- **Saved data entries**
::::
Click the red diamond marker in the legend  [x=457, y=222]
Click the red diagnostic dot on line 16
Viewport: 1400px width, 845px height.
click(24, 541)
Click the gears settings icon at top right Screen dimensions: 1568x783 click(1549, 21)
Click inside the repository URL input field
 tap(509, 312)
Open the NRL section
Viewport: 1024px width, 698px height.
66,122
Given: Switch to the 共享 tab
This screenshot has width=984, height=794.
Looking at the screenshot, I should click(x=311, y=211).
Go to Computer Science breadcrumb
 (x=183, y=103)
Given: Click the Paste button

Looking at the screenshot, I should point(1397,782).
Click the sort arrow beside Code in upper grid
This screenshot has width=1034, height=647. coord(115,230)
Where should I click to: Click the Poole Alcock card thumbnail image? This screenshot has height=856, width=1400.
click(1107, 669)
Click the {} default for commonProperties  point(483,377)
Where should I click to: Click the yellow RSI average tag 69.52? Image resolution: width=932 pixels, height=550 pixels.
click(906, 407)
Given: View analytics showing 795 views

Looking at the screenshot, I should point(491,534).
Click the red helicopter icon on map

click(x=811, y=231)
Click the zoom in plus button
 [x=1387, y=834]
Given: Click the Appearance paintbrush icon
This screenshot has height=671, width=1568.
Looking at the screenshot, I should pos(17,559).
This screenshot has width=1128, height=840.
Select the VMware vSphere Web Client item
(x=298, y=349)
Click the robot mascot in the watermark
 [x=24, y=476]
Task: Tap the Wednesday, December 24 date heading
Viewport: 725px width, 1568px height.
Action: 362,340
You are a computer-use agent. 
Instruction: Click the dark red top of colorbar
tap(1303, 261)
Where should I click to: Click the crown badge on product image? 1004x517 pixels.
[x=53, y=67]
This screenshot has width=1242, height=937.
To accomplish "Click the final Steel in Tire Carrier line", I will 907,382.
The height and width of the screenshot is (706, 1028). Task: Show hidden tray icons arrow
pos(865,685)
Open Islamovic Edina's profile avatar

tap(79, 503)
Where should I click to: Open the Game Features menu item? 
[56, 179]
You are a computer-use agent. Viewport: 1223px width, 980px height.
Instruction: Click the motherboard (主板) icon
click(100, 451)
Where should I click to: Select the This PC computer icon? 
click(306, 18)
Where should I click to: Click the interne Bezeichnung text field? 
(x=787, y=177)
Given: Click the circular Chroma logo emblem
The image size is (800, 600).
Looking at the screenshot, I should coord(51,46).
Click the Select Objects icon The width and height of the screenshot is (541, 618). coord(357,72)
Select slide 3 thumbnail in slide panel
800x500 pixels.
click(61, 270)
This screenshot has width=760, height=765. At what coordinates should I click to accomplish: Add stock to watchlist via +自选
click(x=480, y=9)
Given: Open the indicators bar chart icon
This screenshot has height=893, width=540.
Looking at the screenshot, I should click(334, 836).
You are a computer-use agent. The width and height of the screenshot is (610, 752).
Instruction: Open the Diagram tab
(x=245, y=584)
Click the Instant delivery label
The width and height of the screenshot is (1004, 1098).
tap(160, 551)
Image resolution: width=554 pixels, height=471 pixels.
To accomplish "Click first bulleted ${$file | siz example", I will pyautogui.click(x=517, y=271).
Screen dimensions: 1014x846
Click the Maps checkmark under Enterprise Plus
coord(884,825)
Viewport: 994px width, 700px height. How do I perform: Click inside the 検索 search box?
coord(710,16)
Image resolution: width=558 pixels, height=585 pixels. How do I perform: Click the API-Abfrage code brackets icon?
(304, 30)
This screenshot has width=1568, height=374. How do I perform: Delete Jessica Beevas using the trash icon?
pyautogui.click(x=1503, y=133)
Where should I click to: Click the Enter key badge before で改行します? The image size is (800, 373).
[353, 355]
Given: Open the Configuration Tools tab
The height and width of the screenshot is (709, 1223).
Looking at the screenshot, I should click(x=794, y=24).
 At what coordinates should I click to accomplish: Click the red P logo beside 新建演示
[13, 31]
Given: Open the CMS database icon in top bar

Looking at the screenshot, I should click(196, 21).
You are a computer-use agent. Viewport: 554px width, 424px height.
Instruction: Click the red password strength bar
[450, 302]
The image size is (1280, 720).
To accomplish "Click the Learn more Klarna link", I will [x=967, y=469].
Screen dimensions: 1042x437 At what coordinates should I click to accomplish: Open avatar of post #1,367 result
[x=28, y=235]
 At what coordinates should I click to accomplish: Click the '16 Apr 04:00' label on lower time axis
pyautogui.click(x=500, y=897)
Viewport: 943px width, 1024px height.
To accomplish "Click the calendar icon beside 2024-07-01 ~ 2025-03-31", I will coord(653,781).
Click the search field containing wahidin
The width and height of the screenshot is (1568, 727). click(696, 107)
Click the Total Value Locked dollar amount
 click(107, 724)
::::
- **ASSIGNED TASK**
Each line above needs to be output again, exactly as shown.

- **OUTPUT OF THE EXERCISE**
Click the red diamond marker in the legend  [x=457, y=222]
Click the red diagnostic dot on line 16
Viewport: 1400px width, 845px height.
click(24, 541)
Click the gears settings icon at top right Screen dimensions: 1568x783 click(1549, 21)
Click inside the repository URL input field
 tap(509, 312)
Open the NRL section
Viewport: 1024px width, 698px height.
66,122
Given: Switch to the 共享 tab
This screenshot has width=984, height=794.
Looking at the screenshot, I should click(x=311, y=211).
Go to Computer Science breadcrumb
 (x=183, y=103)
Given: Click the Paste button

Looking at the screenshot, I should point(1397,782).
Click the sort arrow beside Code in upper grid
This screenshot has width=1034, height=647. coord(115,230)
Where should I click to: Click the Poole Alcock card thumbnail image? This screenshot has height=856, width=1400.
click(1107, 669)
Click the {} default for commonProperties  point(483,377)
Where should I click to: Click the yellow RSI average tag 69.52? Image resolution: width=932 pixels, height=550 pixels.
click(906, 407)
Given: View analytics showing 795 views

Looking at the screenshot, I should point(491,534).
Click the red helicopter icon on map

click(x=811, y=231)
Click the zoom in plus button
 [x=1387, y=834]
Given: Click the Appearance paintbrush icon
This screenshot has height=671, width=1568.
Looking at the screenshot, I should pos(17,559).
This screenshot has width=1128, height=840.
Select the VMware vSphere Web Client item
(x=298, y=349)
Click the robot mascot in the watermark
 [x=24, y=476]
Task: Tap the Wednesday, December 24 date heading
Viewport: 725px width, 1568px height.
Action: 362,340
You are a computer-use agent. 
Instruction: Click the dark red top of colorbar
tap(1303, 261)
Where should I click to: Click the crown badge on product image? 1004x517 pixels.
[x=53, y=67]
This screenshot has width=1242, height=937.
To accomplish "Click the final Steel in Tire Carrier line", I will 907,382.
The height and width of the screenshot is (706, 1028). Task: Show hidden tray icons arrow
pos(865,685)
Open Islamovic Edina's profile avatar

tap(79, 503)
Where should I click to: Open the Game Features menu item? 
[56, 179]
You are a computer-use agent. Viewport: 1223px width, 980px height.
Instruction: Click the motherboard (主板) icon
click(100, 451)
Where should I click to: Select the This PC computer icon? 
click(306, 18)
Where should I click to: Click the interne Bezeichnung text field? 
(x=787, y=177)
Given: Click the circular Chroma logo emblem
The image size is (800, 600).
Looking at the screenshot, I should coord(51,46).
Click the Select Objects icon The width and height of the screenshot is (541, 618). coord(357,72)
Select slide 3 thumbnail in slide panel
800x500 pixels.
click(61, 270)
This screenshot has width=760, height=765. At what coordinates should I click to accomplish: Add stock to watchlist via +自选
click(x=480, y=9)
Given: Open the indicators bar chart icon
This screenshot has height=893, width=540.
Looking at the screenshot, I should click(334, 836).
You are a computer-use agent. The width and height of the screenshot is (610, 752).
Instruction: Open the Diagram tab
(x=245, y=584)
Click the Instant delivery label
The width and height of the screenshot is (1004, 1098).
tap(160, 551)
Image resolution: width=554 pixels, height=471 pixels.
To accomplish "Click first bulleted ${$file | siz example", I will pyautogui.click(x=517, y=271).
Screen dimensions: 1014x846
Click the Maps checkmark under Enterprise Plus
coord(884,825)
Viewport: 994px width, 700px height. How do I perform: Click inside the 検索 search box?
coord(710,16)
Image resolution: width=558 pixels, height=585 pixels. How do I perform: Click the API-Abfrage code brackets icon?
(304, 30)
This screenshot has width=1568, height=374. How do I perform: Delete Jessica Beevas using the trash icon?
pyautogui.click(x=1503, y=133)
Where should I click to: Click the Enter key badge before で改行します? The image size is (800, 373).
[353, 355]
Given: Open the Configuration Tools tab
The height and width of the screenshot is (709, 1223).
Looking at the screenshot, I should click(x=794, y=24).
 At what coordinates should I click to accomplish: Click the red P logo beside 新建演示
[13, 31]
Given: Open the CMS database icon in top bar

Looking at the screenshot, I should click(196, 21).
You are a computer-use agent. Viewport: 554px width, 424px height.
Instruction: Click the red password strength bar
[450, 302]
The image size is (1280, 720).
To accomplish "Click the Learn more Klarna link", I will [x=967, y=469].
Screen dimensions: 1042x437 At what coordinates should I click to accomplish: Open avatar of post #1,367 result
[x=28, y=235]
 At what coordinates should I click to accomplish: Click the '16 Apr 04:00' label on lower time axis
pyautogui.click(x=500, y=897)
Viewport: 943px width, 1024px height.
To accomplish "Click the calendar icon beside 2024-07-01 ~ 2025-03-31", I will coord(653,781).
Click the search field containing wahidin
The width and height of the screenshot is (1568, 727). click(696, 107)
Click the Total Value Locked dollar amount
 click(107, 724)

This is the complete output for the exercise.